Document section —
++++++++

According to Reuters news Gold edged up above $1,200 an ounce on Friday as buyers helped the metal hold up against rising equity markets, paring losses fueled by worries over a looming hike in U.S. interest rates.

A surge in gold prices to above $1,230 an ounce last week from around $1,140 a week earlier has spurred caution among investors, said Yuichi Ikemizu, branch manager at Standard Bank in Tokyo.

"People are not overly bearish anymore. They have learned their lesson when gold rallied sharply so they're not bold enough to go short around these levels," he said.

Spot gold was up 0.2 percent at $1,200.50 an ounce by 0711 GMT, after hitting a session high of $1,201.50. The gain helped cut bullion's weekly loss to 1.8 percent from more than 2 percent earlier in the day.

That fall was largely on account of Monday's 2.5-percent drop - its deepest this year - amid worries over rising U.S. interest rates in 2015.

The Fed, after wrapping up a two-day meeting on Wednesday, signalled it was on track to increase rates next year but said it was taking a patient stance, allowing gold to erase some of its losses.

Fed's no-rush stance to withdraw stimulus from the U.S. economy sent Asian shares to their best day in 15 months on Friday, taking their cue from a rally on Wall Street.

"Gold prices are currently capped by a stronger dollar and ongoing weak oil prices. Equity market gains further reduce the appeal of alternative assets like gold. Despite this, gold keeps challenging the $1,200/oz level," HSBC analysts said in a note.

++++++++

Information supplied —
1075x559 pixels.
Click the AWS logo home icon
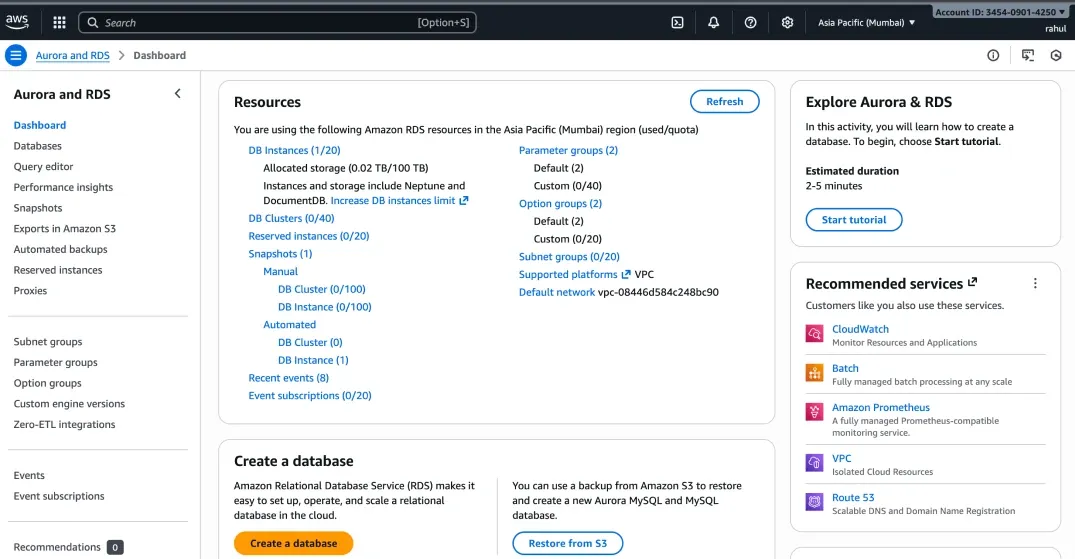pos(17,22)
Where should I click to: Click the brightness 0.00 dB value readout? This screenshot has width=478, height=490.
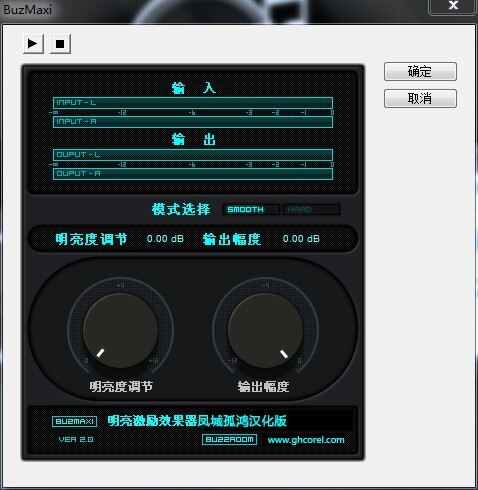(165, 239)
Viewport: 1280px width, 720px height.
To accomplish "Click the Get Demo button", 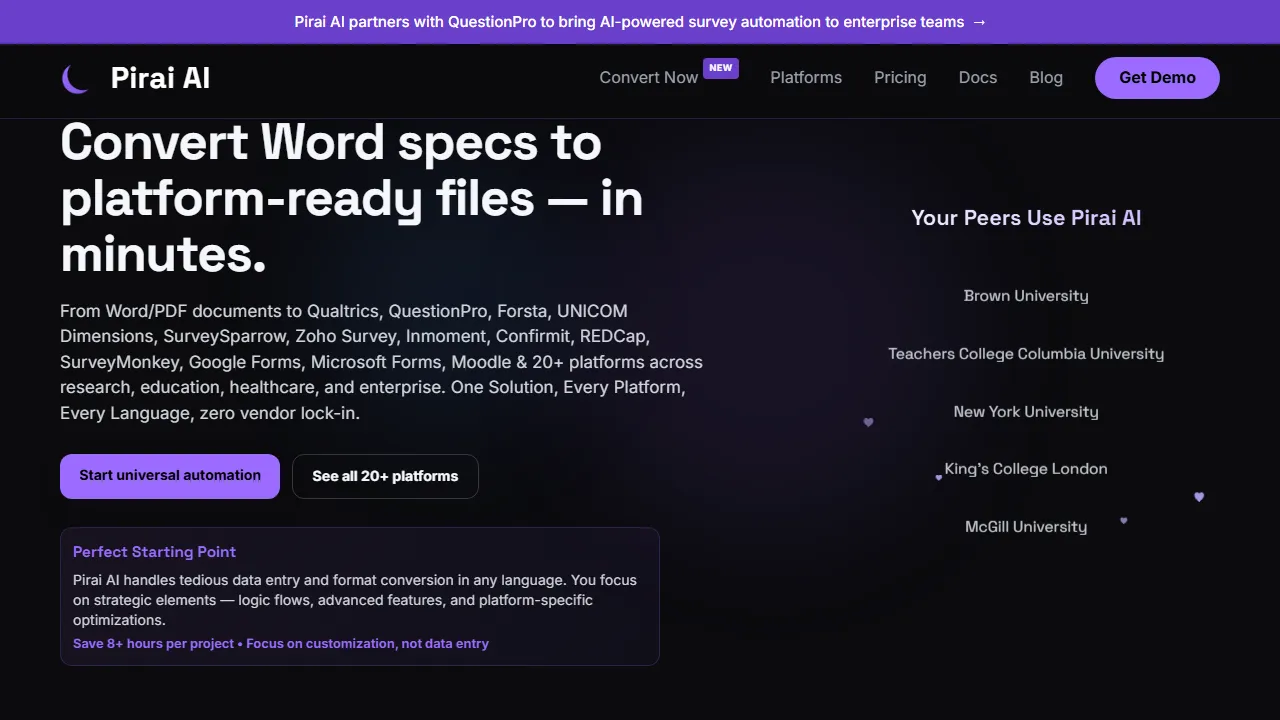I will [1157, 77].
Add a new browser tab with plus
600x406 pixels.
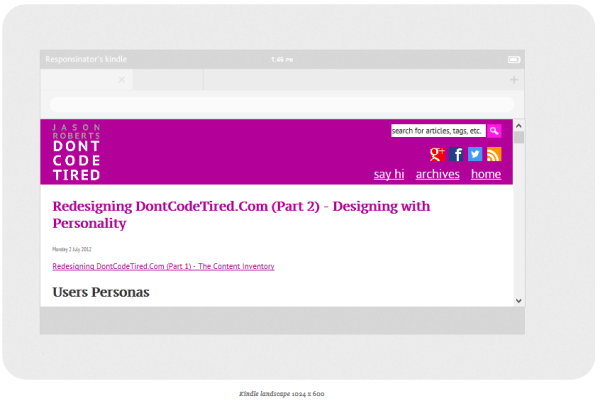tap(514, 80)
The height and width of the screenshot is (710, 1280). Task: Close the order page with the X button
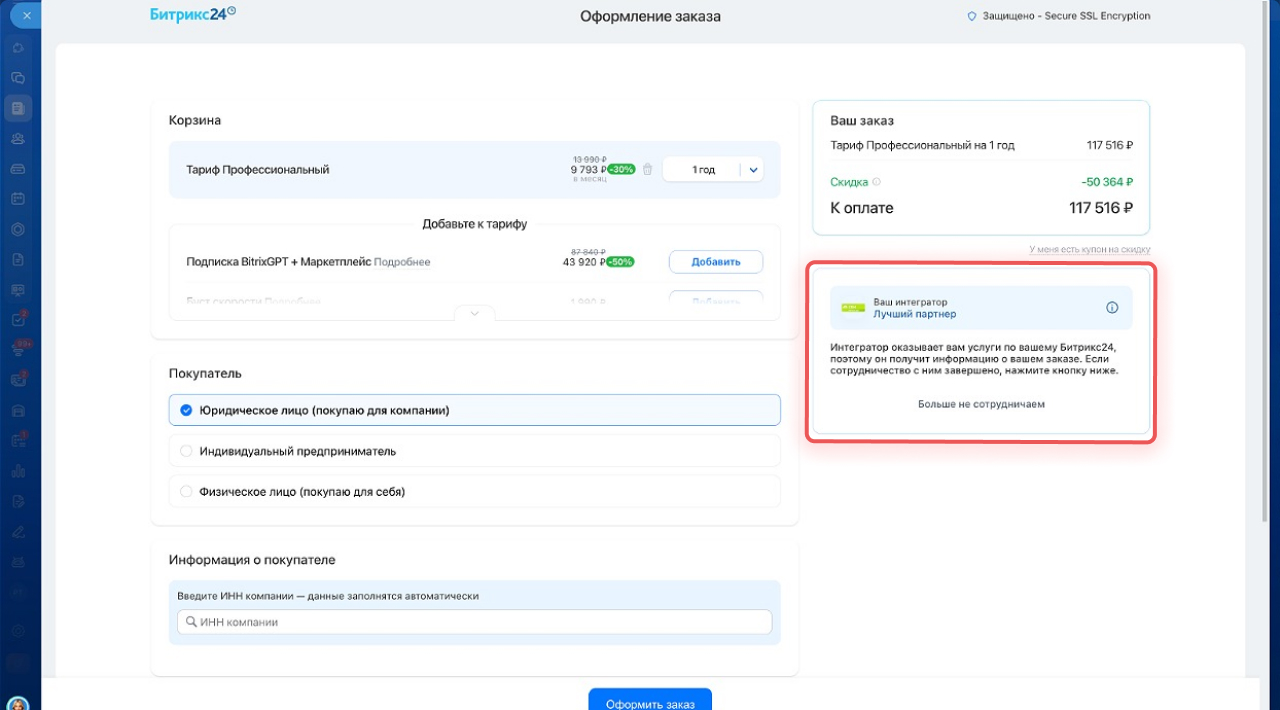26,17
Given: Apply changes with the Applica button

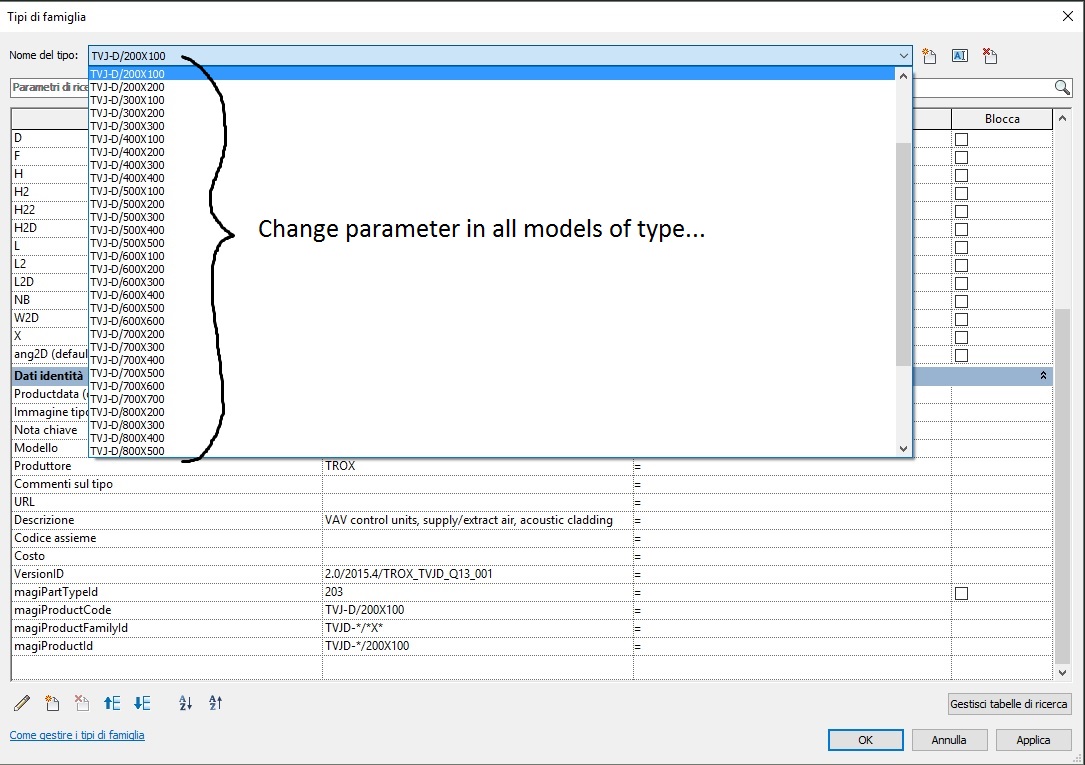Looking at the screenshot, I should tap(1033, 740).
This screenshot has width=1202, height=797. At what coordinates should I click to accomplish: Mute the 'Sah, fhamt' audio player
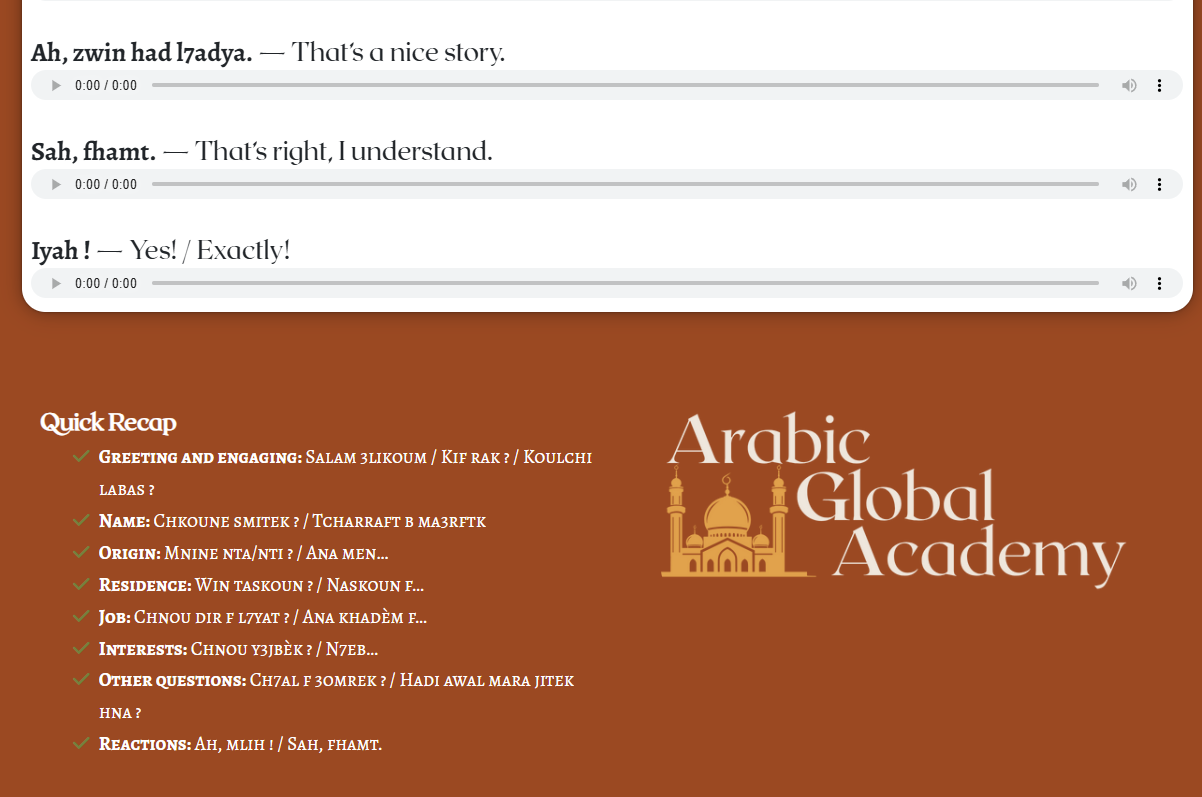click(1129, 185)
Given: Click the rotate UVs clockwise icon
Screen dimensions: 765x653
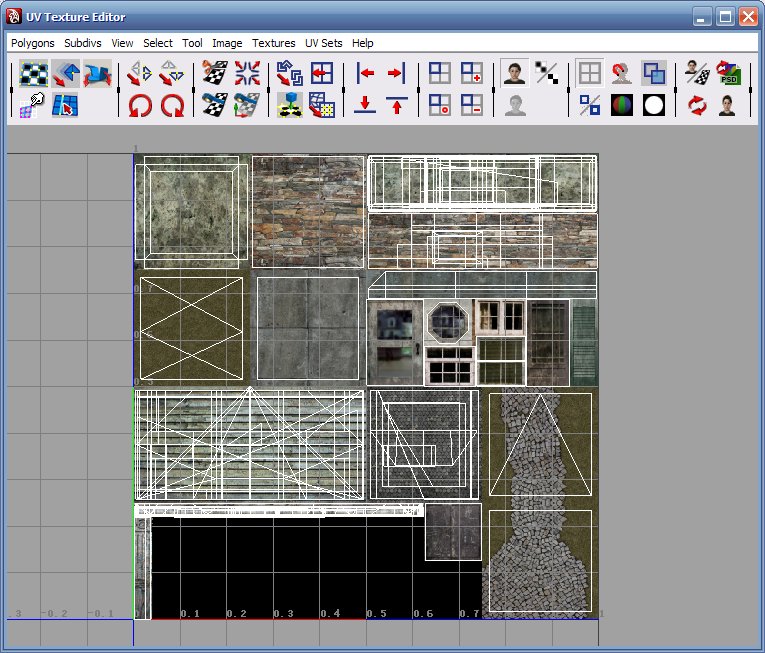Looking at the screenshot, I should pyautogui.click(x=172, y=105).
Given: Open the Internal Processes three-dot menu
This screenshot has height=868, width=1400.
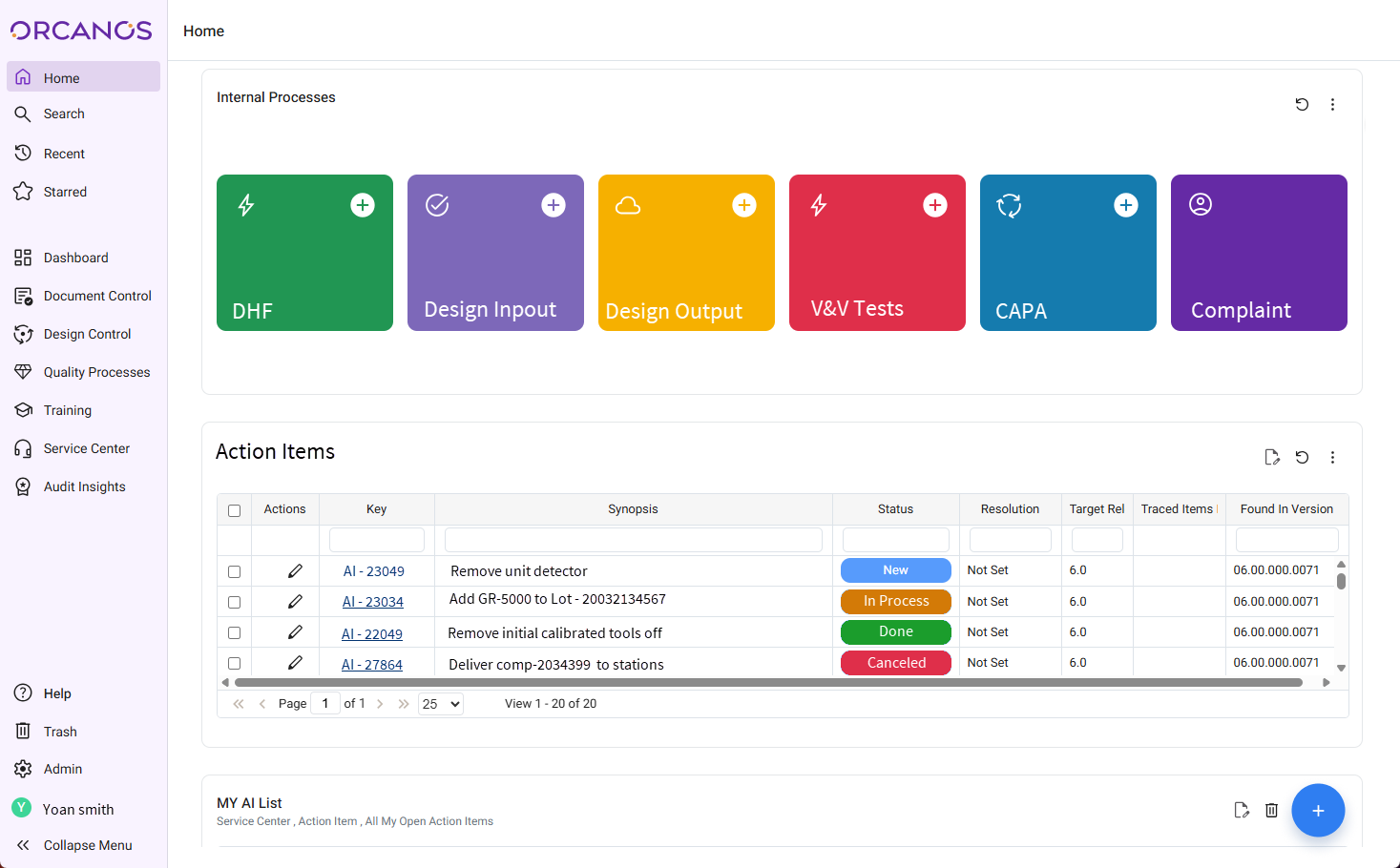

++++++++

Problem details —
Can you repeat the passage of the gold price report that opens with the words containing "The Fed, after" and closes with "on Wall Street.", swapping "signalled" for "signaled"?

Response —
The Fed, after wrapping up a two-day meeting on Wednesday, signaled it was on track to increase rates next year but said it was taking a patient stance, allowing gold to erase some of its losses.

Fed's no-rush stance to withdraw stimulus from the U.S. economy sent Asian shares to their best day in 15 months on Friday, taking their cue from a rally on Wall Street.